On 11/6/13, 3:24 PM, Yoav Weiss wrote:
On Wed, Nov 6, 2013 at 11:33 PM, Benjamin Poulain <benja...@webkit.org <mailto:benja...@webkit.org>> wrote: On 11/6/13, 10:53 AM, John Mellor wrote: On Sun, Oct 20, 2013 at 2:00 AM, Maciej Stachowiak <m...@apple.com <mailto:m...@apple.com> <mailto:m...@apple.com <mailto:m...@apple.com>>> wrote: > > My initial impression is that it seems a bit overengineered. I sympathize. The issue of srcN appearing to be a complex solution to a seemingly simple problem came up again on IRC chatting to rniwa, so I thought I'd try to explain this briefly. Unfortunately, responsive images is a deceptively complex problem. There are 3 main use cases: 1. dpr-switching: fixed-width image resolution based on devicePixelRatio. 2. viewport-switching: flexible-width image resolution based on viewport width and devicePixelRatio. 3. art direction: same as #1 or #2, except additionally, must serve completely different images based on viewport width. How important and common are each of those use cases? Handling every imaginable use case by the Engine is a non-goal. There has been a lot of demand for dpr-switching since the first iPad Retina. This has caused some very ugly hacks on the Web. It is very important to address that issue. Viewport switching is usually done to adapt images for mobile device VS large/huge display devices. It is a valid concern but it is not easily addressed. Srcset can/should likely be improved regarding this. I believe (feel free to prove me wrong) dynamic viewport adaptation and what you call "art direction" is not as common. On a survey ran at the last Mobilism conference (and on Twitter) 41% of respondents said they're already using some hack to get their responsive image "art-directed". A manual responsive site survey <http://japborst.net/blog/the-current-state-of-art-direction.html> showed that 23% of the sites "art-direct" their images, and 58% do that when (subjectively) the design requires it. So it might not be as common as viewport switching (which is practically everywhere), but it is pretty common.

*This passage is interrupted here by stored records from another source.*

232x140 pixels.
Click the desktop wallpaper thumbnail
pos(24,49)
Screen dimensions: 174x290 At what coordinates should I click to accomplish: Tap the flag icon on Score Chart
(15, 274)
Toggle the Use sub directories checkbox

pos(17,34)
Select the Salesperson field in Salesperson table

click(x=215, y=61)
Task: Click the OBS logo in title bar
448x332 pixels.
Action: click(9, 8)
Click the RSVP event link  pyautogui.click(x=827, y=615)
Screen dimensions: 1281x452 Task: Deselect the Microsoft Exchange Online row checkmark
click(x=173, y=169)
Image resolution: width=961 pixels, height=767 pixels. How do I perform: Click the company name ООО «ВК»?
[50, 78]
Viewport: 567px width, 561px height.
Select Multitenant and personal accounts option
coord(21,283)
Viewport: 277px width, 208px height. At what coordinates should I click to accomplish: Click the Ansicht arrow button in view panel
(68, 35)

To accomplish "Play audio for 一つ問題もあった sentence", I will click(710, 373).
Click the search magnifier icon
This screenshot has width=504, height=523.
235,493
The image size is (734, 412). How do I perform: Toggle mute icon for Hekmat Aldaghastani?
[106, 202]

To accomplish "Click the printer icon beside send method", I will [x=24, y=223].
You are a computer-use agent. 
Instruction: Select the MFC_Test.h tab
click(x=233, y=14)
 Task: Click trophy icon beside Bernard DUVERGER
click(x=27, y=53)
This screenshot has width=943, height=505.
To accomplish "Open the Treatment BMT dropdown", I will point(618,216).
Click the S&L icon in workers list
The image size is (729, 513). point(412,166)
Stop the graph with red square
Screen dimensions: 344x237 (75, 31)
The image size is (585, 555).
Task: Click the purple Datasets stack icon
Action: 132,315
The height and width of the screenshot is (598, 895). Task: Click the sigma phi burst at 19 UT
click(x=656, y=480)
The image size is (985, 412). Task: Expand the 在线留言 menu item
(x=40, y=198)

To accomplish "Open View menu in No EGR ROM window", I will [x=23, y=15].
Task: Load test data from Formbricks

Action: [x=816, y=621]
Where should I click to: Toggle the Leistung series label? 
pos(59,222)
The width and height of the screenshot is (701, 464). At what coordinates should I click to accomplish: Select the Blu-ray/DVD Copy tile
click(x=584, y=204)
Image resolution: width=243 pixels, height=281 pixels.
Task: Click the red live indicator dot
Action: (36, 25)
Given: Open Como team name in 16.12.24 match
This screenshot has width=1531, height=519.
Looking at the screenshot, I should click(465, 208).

The survey you linked (http://japborst.net/blog/the-current-state-of-art-direction.html) was targeting specifically responsive websites. Those websites represents only an unquantified subset of the web.
Even with that very targeted subset, only a small percentage was actually implementing art-direction.
It looks to me like art-direction should not be imposing all the design constraints over the more important use cases.
Something that is still unclear to me is why srcN would be doing a better job than JavaScript for art-direction? There are many complex cases that are handled dynamically (changing images on zoom; tiling large images on zoom; changing layout on rotation; creating popover style layout when switching portrait/landscape, etc).